-- WRITTEN TASK --
Convert every line of the data below into a JSON list of strings, with one string for each line and blank lines omitted.

-- Recorded data --
====
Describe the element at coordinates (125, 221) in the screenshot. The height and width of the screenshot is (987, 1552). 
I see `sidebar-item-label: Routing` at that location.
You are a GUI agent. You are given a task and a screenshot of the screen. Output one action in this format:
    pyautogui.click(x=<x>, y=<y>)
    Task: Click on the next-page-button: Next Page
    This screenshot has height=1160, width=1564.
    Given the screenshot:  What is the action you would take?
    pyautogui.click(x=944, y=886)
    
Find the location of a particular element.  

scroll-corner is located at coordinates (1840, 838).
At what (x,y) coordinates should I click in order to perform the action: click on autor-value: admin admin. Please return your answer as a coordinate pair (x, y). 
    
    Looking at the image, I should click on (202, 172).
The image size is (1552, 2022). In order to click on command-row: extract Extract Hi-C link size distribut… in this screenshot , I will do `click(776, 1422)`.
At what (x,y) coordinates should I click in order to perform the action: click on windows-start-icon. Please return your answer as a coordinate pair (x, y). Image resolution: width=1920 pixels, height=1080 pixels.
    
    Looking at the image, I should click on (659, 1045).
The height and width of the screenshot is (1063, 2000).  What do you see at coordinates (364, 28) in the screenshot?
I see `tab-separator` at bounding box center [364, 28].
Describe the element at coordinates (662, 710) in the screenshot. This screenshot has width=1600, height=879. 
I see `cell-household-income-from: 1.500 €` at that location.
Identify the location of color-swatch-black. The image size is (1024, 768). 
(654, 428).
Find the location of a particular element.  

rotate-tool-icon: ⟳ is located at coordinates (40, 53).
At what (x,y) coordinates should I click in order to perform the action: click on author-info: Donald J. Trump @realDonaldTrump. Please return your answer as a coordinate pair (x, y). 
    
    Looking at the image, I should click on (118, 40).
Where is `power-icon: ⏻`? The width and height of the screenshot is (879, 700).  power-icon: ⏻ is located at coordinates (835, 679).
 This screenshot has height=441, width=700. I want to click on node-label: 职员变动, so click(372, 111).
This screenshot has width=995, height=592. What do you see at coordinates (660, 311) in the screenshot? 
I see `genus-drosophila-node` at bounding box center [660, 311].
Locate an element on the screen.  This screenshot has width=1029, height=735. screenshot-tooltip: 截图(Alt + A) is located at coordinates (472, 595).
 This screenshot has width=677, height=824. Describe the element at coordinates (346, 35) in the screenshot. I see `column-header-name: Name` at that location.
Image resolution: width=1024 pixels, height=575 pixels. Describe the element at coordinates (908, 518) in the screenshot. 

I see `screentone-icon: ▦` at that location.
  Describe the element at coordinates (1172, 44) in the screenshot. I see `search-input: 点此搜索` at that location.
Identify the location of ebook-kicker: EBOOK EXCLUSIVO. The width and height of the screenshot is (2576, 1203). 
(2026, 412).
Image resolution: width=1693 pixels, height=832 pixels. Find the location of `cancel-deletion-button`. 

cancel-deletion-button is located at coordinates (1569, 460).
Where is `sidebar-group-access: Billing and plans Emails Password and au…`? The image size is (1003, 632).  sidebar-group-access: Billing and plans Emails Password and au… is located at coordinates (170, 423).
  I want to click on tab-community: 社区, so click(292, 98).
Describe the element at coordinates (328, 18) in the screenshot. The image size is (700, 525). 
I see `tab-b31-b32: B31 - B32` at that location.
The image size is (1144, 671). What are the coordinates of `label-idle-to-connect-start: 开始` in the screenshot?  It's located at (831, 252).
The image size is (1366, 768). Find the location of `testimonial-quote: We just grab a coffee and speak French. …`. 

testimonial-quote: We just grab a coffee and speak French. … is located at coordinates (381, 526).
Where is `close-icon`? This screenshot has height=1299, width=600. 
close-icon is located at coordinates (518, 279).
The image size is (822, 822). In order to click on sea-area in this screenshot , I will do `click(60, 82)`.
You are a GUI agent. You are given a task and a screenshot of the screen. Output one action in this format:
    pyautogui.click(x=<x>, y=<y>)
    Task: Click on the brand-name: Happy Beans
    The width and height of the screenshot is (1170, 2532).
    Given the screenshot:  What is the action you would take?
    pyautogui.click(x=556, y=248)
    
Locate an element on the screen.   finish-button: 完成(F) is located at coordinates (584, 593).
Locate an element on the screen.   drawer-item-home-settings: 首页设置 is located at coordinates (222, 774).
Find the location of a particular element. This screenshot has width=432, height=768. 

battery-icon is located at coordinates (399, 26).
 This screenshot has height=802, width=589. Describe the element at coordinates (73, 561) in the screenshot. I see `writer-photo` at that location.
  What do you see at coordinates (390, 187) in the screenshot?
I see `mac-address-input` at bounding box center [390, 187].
====
-- RESPONSE TO THE EXERCISE --
[
  "Describe the element at coordinates (125, 221) in the screenshot. The height and width of the screenshot is (987, 1552). ",
  "I see `sidebar-item-label: Routing` at that location.",
  "You are a GUI agent. You are given a task and a screenshot of the screen. Output one action in this format:",
  "    pyautogui.click(x=<x>, y=<y>)",
  "    Task: Click on the next-page-button: Next Page",
  "    This screenshot has height=1160, width=1564.",
  "    Given the screenshot:  What is the action you would take?",
  "    pyautogui.click(x=944, y=886)",
  "Find the location of a particular element.  ",
  "scroll-corner is located at coordinates (1840, 838).",
  "At what (x,y) coordinates should I click in order to perform the action: click on autor-value: admin admin. Please return your answer as a coordinate pair (x, y). ",
  "    Looking at the image, I should click on (202, 172).",
  "The image size is (1552, 2022). In order to click on command-row: extract Extract Hi-C link size distribut… in this screenshot , I will do `click(776, 1422)`.",
  "At what (x,y) coordinates should I click in order to perform the action: click on windows-start-icon. Please return your answer as a coordinate pair (x, y). Image resolution: width=1920 pixels, height=1080 pixels.",
  "    Looking at the image, I should click on (659, 1045).",
  "The height and width of the screenshot is (1063, 2000).  What do you see at coordinates (364, 28) in the screenshot?",
  "I see `tab-separator` at bounding box center [364, 28].",
  "Describe the element at coordinates (662, 710) in the screenshot. This screenshot has width=1600, height=879. ",
  "I see `cell-household-income-from: 1.500 €` at that location.",
  "Identify the location of color-swatch-black. The image size is (1024, 768). ",
  "(654, 428).",
  "Find the location of a particular element.  ",
  "rotate-tool-icon: ⟳ is located at coordinates (40, 53).",
  "At what (x,y) coordinates should I click in order to perform the action: click on author-info: Donald J. Trump @realDonaldTrump. Please return your answer as a coordinate pair (x, y). ",
  "    Looking at the image, I should click on (118, 40).",
  "Where is `power-icon: ⏻`? The width and height of the screenshot is (879, 700).  power-icon: ⏻ is located at coordinates (835, 679).",
  " This screenshot has height=441, width=700. I want to click on node-label: 职员变动, so click(372, 111).",
  "This screenshot has width=995, height=592. What do you see at coordinates (660, 311) in the screenshot? ",
  "I see `genus-drosophila-node` at bounding box center [660, 311].",
  "Locate an element on the screen.  This screenshot has width=1029, height=735. screenshot-tooltip: 截图(Alt + A) is located at coordinates (472, 595).",
  " This screenshot has width=677, height=824. Describe the element at coordinates (346, 35) in the screenshot. I see `column-header-name: Name` at that location.",
  "Image resolution: width=1024 pixels, height=575 pixels. Describe the element at coordinates (908, 518) in the screenshot. ",
  "I see `screentone-icon: ▦` at that location.",
  "  Describe the element at coordinates (1172, 44) in the screenshot. I see `search-input: 点此搜索` at that location.",
  "Identify the location of ebook-kicker: EBOOK EXCLUSIVO. The width and height of the screenshot is (2576, 1203). ",
  "(2026, 412).",
  "Image resolution: width=1693 pixels, height=832 pixels. Find the location of `cancel-deletion-button`. ",
  "cancel-deletion-button is located at coordinates (1569, 460).",
  "Where is `sidebar-group-access: Billing and plans Emails Password and au…`? The image size is (1003, 632).  sidebar-group-access: Billing and plans Emails Password and au… is located at coordinates (170, 423).",
  "  I want to click on tab-community: 社区, so click(292, 98).",
  "Describe the element at coordinates (328, 18) in the screenshot. The image size is (700, 525). ",
  "I see `tab-b31-b32: B31 - B32` at that location.",
  "The image size is (1144, 671). What are the coordinates of `label-idle-to-connect-start: 开始` in the screenshot?  It's located at (831, 252).",
  "The image size is (1366, 768). Find the location of `testimonial-quote: We just grab a coffee and speak French. …`. ",
  "testimonial-quote: We just grab a coffee and speak French. … is located at coordinates (381, 526).",
  "Where is `close-icon`? This screenshot has height=1299, width=600. ",
  "close-icon is located at coordinates (518, 279).",
  "The image size is (822, 822). In order to click on sea-area in this screenshot , I will do `click(60, 82)`.",
  "You are a GUI agent. You are given a task and a screenshot of the screen. Output one action in this format:",
  "    pyautogui.click(x=<x>, y=<y>)",
  "    Task: Click on the brand-name: Happy Beans",
  "    The width and height of the screenshot is (1170, 2532).",
  "    Given the screenshot:  What is the action you would take?",
  "    pyautogui.click(x=556, y=248)",
  "Locate an element on the screen.   finish-button: 完成(F) is located at coordinates (584, 593).",
  "Locate an element on the screen.   drawer-item-home-settings: 首页设置 is located at coordinates (222, 774).",
  "Find the location of a particular element. This screenshot has width=432, height=768. ",
  "battery-icon is located at coordinates (399, 26).",
  " This screenshot has height=802, width=589. Describe the element at coordinates (73, 561) in the screenshot. I see `writer-photo` at that location.",
  "  What do you see at coordinates (390, 187) in the screenshot?",
  "I see `mac-address-input` at bounding box center [390, 187]."
]